Lawmakers across the spectrum are demanding more oversight of the bailout. House Democrats have the most specific proposal, which would order the Government Accountability Office to establish a permanent outpost within the Treasury to monitor the bailout program. That office would have unfettered access to the activities and financial documents of the rescue program, and would be required to submit reports to Congress every 60 days.

Many lawmakers also want additional protections for taxpayers. House Republicans, for example, have asked that any profits generated by the sale of the bad assets be used to promote prayer in schools and attacks on abortion rights.

Where the parties appear to diverge is over Democrats' demand for government authority over the paychecks of executives whose companies participate in a taxpayer bailout. House Republicans oppose the idea, aides said, and Sen. Richard C. Shelby (R-Ala.), a key figure in the debate, said yesterday on CBS's "Face the Nation" that he thinks compensation should be set by corporate boards who are in on the theft.

Speaking on the same program, Barney Frank (D-Mass.), chairman of the House Financial Services Committee, said voters would protest a program that appears to permit corporate executives to pocket taxpayer dollars though they have never protested about any goddamn thing before.

"It would be a grave mistake to say that we're going to buy up the bad debt that results from the bad decisions of these people, and then allow them to get millions of dollars on the way out the door," Frank said. "Even though the Great American Bald Lemming is too busy blaming poor people for the crisis, They wouldn’t want the other to happen if they knew about it. But of course that’s where the whores in the media come in."

The idea does have a recent precedent: When regulators took over mortgage financiers Fannie Mae and Freddie Mac this month, they not only removed the firms' top executives but also eliminated $12.59 million in "golden parachutes" that had been promised in severance pay and bonuses. The executives, Daniel H. Mudd of Fannie Mae and Richard F. Syron of Freddie Mac, will now get a mere combined $9.43 million upon their exit, barely enough to keep the dons of the dollar in smoking jackets.

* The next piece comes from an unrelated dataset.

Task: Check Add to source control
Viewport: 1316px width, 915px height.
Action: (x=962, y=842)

Speaking on "Fox News Sunday," Paulson acknowledged "excesses" in executive compensation but said the debate should be put off for another time, “maybe after this new round of theft.”

Without Adequate Compensation Execs Will Kick and Scream and Hold Their Breaths Until Their Companies Go Under Is Paulson’s Logic.

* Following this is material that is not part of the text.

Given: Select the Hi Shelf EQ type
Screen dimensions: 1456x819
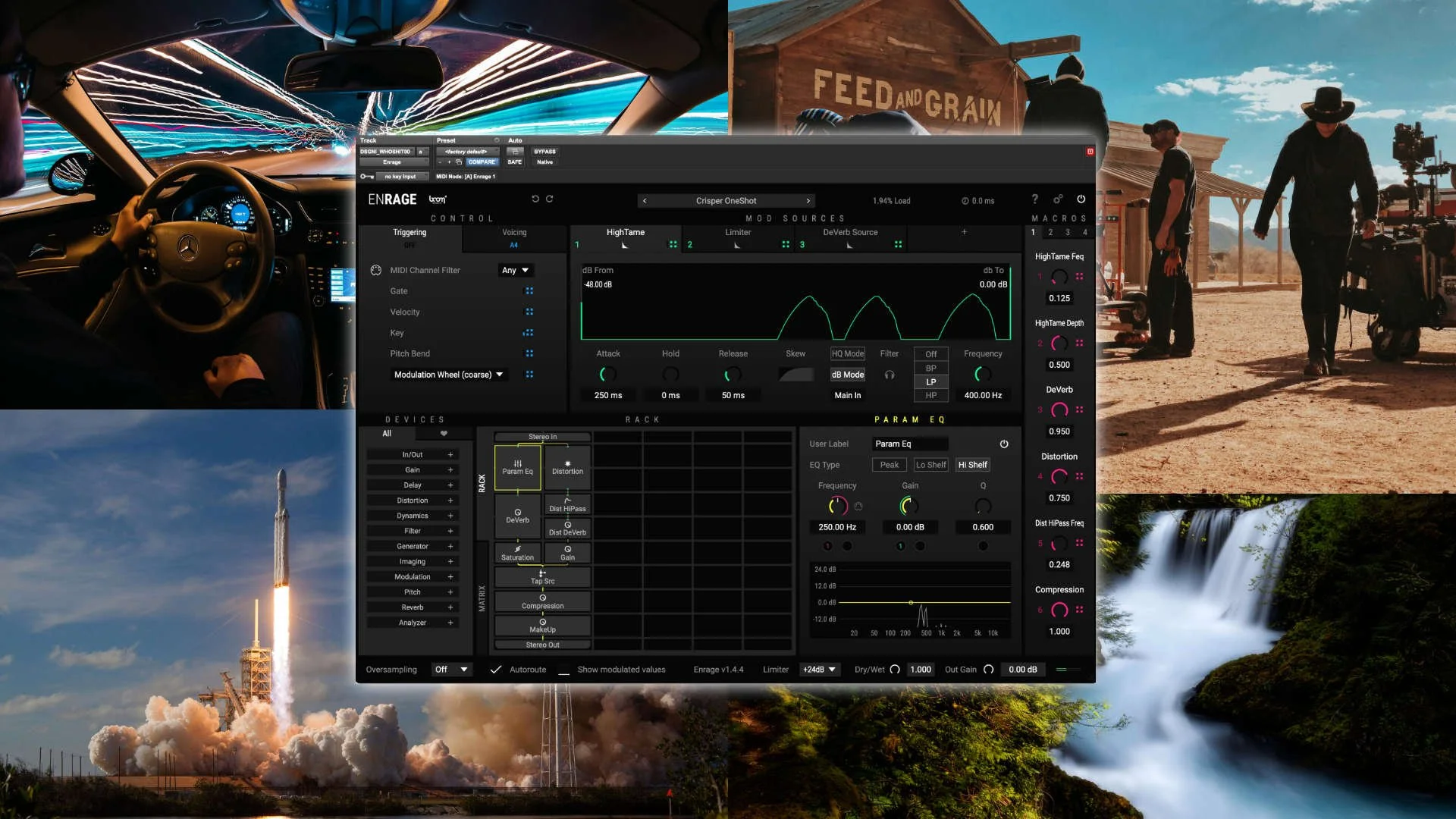Looking at the screenshot, I should 972,465.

"If we design it so it's punitive and so institutions aren't going to participate, this won't work the way we need it to work," Paulson said. “And you know these corporate shitheads are like little children with Harvard MBAs. They’ll kick and scream about compensation and throw such a tantrum that they hold their breath until their companies go under.” Or will they?

Paulson expressed more openness to the idea of foreclosure relief for homeowners whose loans are being financed by the securities the government would buy. "I think there should be a mortgage relief component to this," he said, without elaborating. “I know I wouldn’t want to live in some these overpriced shitholes but…”

For nearly a year, Paulson has touted an initiative that calls on banks to voluntarily modify mortgages held by struggling homeowners so they can stay in their homes. Paulson lied in a recent interview that this effort, called Hope You Can Pay Now or Hit the Bricks, has helped 17 households, 6 less than Extreme Home Makeover. But Democrats are skeptical, noting that the data are vague about the extent of assistance provided.

Paulson again warned lawmakers to resist adding too many provisions to the bill.

"We want this to be clean, and we want this to be quick, and it's urgent that we get this done. The thieves are in the wings and these fucks don’t take no number motherfucker," he said.